System Design Interview Prep for Indian Engineers
A hands-on guide to cracking system design interviews at FAANG and top Indian companies, with step-by-step design walkthroughs and key concepts explained.

I Froze in Front of the Whiteboard
Let me tell you about the most embarrassing 30 minutes of my career. A well-known Bangalore startup had called me in for a senior engineer position, and the interviewer asked me to design a URL shortener like bit.ly. Simple enough, right? I'd used URL shorteners a thousand times. Knew the concept cold. But the second that whiteboard marker hit my hand and the interviewer locked eyes with me — nothing. My brain just went blank. I started rambling about databases without bothering to ask about requirements first. Didn't mention scale. Didn't bring up caching. Forgot to discuss trade-offs.
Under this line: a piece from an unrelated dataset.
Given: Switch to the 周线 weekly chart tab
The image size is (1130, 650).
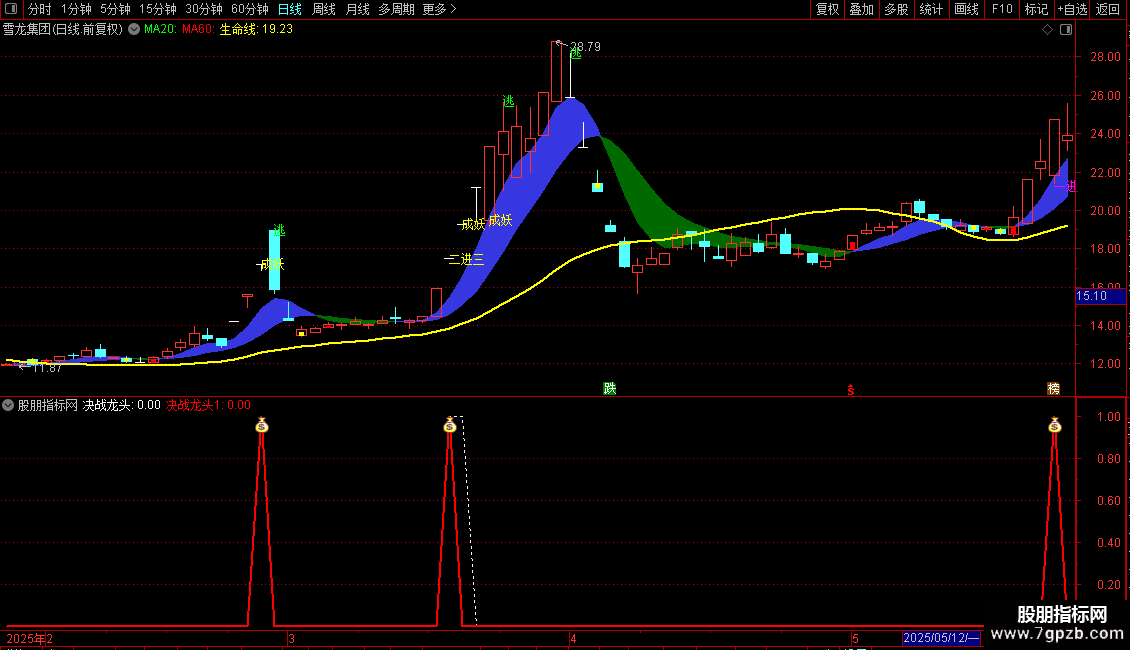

After 30 painful minutes, the interviewer thanked me politely, and I knew I'd blown it before the door closed behind me.
That humiliation taught me something I think a lot of engineers learn the hard way: system design isn't about having the "right" answer. There isn't one right answer. What companies actually want is to watch you demonstrate a structured thinking process. Can you break down a fuzzy problem? Can you weigh trade-offs out loud? Can you respond when someone pushes back on your design? Those are the things that matter.
After that disaster, I spent four months preparing with real structure. Eventually I cleared system design rounds at two FAANG companies and a top Indian fintech firm. Everything in this guide is what I wish someone had handed me before I walked into that room and drew a blank.
How Companies Frame These Questions
Formats differ from company to company, but the core expectations stay pretty consistent.
FAANG (Google, Amazon, Meta, Apple, Netflix)
- Duration: 45 minutes (sometimes 60)
- Format: Open-ended problem, interviewer acts as a collaborative partner
- Evaluation: Requirements gathering, high-level design, deep dive into components, trade-off analysis, scalability discussion
- Expected level: Senior (L5+) candidates almost always face this round; some companies include it for mid-level (L4) too
Indian Companies (Flipkart, Razorpay, Zerodha, Swiggy, PhonePe)
- Duration: 45-60 minutes
- Format: Similar to FAANG but often with more emphasis on practical, India-specific constraints (high traffic during sales, payment system reliability, vernacular support)
- Unique aspects: Flipkart might ask you to design for Big Billion Days traffic. Razorpay wants you to think about payment idempotency. Zerodha cares about real-time data at scale with minimal latency.
Commonly Asked Questions
| Company | Frequently Asked Questions |
|---|---|
| Design YouTube, Google Maps, Google Docs | |
| Amazon | Design an e-commerce platform, delivery tracking system |
| Meta | Design Facebook News Feed, Instagram Stories, Messenger |
| Flipkart | Design a product catalog, flash sale system, search |
| Razorpay | Design a payment gateway, recurring payments |
| Zerodha | Design a stock trading platform, real-time order book |
| Swiggy | Design a food delivery system, driver allocation |
A Four-Phase Framework for Your 45 Minutes
Here's the approach I use now. It keeps me on track and makes sure I cover everything the interviewer expects. Timing is approximate, but it prevents you from burning 20 minutes on one section and having nothing left for the rest.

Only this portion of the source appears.